### WHAT YOU NEED TO DO
Return the exact lines from the one containing "Task: Open the Component menu" through the final line of the material below, with both ends kept.

--------------------------------

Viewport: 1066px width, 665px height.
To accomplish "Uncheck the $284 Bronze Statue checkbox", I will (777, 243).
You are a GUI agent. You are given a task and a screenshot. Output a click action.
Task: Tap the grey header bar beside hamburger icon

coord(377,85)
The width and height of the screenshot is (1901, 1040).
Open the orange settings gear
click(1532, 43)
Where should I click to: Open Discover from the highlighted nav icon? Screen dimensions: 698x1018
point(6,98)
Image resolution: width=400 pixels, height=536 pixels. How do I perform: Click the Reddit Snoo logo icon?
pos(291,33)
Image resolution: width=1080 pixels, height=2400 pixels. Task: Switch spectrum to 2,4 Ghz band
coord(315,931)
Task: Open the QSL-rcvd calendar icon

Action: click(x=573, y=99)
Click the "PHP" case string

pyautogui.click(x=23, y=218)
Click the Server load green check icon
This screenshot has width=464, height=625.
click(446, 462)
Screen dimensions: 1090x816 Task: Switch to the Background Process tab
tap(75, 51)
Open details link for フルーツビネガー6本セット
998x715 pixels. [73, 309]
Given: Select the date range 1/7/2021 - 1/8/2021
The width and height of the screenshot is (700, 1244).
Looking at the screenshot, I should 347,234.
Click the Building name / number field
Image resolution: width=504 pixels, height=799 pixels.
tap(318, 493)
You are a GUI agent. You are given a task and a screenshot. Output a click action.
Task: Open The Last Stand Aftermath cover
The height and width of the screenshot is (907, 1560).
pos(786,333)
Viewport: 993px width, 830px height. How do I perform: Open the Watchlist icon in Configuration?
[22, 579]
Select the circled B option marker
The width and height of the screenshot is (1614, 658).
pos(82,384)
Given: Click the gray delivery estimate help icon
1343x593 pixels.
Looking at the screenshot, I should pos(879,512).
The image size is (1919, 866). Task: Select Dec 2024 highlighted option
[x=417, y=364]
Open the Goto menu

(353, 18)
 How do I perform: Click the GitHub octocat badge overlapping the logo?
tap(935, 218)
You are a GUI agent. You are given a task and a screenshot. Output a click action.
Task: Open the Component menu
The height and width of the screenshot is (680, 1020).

--------------------------------

### SOLUTION TO THE PROBLEM
Task: Open the Component menu
The height and width of the screenshot is (680, 1020).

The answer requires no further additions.